**PAGE EXTRACT:**
Crisis is not a one-off event: when the communication system intensifies

Most organisations view their crises as though they were caused by an external shock. They see them as the result of negative news, a leak, a decision that was publicly questioned, or a statement that provoked a harsher response than anticipated. The explanation of what happened is usually framed in these terms: something happened, it went wrong, and it forced us to react. This is understandable, because every crisis has a visible trigger. However, it is also an incomplete interpretation. Why? Because a crisis never strikes a vacuum, but rather an organisation that was already communicating in a certain way, maintaining – or failing to maintain – a degree of consistency between what it said, what it did and what it was prepared to stand up for. What pressure does is not invent that system, but put it to the test.

Two organisations may face a similar problem yet experience very different outcomes. This is not because one was luckier than the other, but because one had a more sophisticated communication system in place than the other.

**SET PROBLEM:**
Continue the text on crisis communication from where it stops.

[Part of a data file]
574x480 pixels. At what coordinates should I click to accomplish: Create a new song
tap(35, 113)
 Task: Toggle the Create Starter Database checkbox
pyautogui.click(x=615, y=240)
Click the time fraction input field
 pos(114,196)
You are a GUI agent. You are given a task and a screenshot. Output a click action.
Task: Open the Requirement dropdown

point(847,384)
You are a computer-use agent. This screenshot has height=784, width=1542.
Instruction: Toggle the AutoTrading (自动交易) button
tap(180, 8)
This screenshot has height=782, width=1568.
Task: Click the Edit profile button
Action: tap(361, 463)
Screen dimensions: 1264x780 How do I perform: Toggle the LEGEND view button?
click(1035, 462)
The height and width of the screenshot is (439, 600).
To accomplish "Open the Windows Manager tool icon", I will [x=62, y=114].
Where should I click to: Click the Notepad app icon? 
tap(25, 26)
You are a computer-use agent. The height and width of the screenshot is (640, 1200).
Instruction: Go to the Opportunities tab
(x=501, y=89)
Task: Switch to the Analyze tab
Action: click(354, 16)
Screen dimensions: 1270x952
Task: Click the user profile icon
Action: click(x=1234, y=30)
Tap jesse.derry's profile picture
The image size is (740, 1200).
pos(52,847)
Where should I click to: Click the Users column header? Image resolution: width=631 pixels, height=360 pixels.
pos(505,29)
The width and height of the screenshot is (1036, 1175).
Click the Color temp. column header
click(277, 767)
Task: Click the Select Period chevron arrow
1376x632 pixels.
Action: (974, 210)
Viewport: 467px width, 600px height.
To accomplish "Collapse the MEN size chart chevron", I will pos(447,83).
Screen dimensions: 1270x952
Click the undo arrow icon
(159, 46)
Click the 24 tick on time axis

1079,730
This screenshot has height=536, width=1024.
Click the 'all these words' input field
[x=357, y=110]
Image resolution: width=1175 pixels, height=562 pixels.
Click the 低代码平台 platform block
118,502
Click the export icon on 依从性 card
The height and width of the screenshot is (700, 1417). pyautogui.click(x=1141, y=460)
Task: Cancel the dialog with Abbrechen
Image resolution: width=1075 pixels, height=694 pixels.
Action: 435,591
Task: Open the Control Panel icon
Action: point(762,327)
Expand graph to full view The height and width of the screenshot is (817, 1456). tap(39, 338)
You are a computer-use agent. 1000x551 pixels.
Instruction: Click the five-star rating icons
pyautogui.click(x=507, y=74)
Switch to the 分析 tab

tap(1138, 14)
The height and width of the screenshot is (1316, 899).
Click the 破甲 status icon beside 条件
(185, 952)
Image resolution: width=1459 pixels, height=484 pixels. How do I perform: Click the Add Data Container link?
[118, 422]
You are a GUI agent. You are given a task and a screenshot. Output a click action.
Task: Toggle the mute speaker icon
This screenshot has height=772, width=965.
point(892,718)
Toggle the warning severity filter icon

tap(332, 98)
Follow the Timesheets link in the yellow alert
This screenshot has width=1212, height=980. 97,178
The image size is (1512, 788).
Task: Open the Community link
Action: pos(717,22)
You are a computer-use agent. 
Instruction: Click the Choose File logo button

**ANSWER FOR THE TASK:**
When an organisation claims that the crisis took it by surprise, it is often not merely describing the sudden emergence of the problem. It is addressing something more uncomfortable: that it did not have a structure robust enough to withstand pressure without losing clarity, legitimacy and standing. Thus, the crisis ceases to be an isolated incident: it is the result of the increased intensity of the existing communication system.

What a crisis reveals about the communication system

Under normal circumstances, many structural weaknesses remain hidden. An organisation can operate for years with a certain degree of ambiguity in its messaging, with differences between departments, with spokespersons speaking from different perspectives, or with a growing gap between what the company projects and what it actually stands for. As long as there is no tension, all of this may seem manageable. It may even be mistaken for flexibility, dynamism or simple organisational complexity.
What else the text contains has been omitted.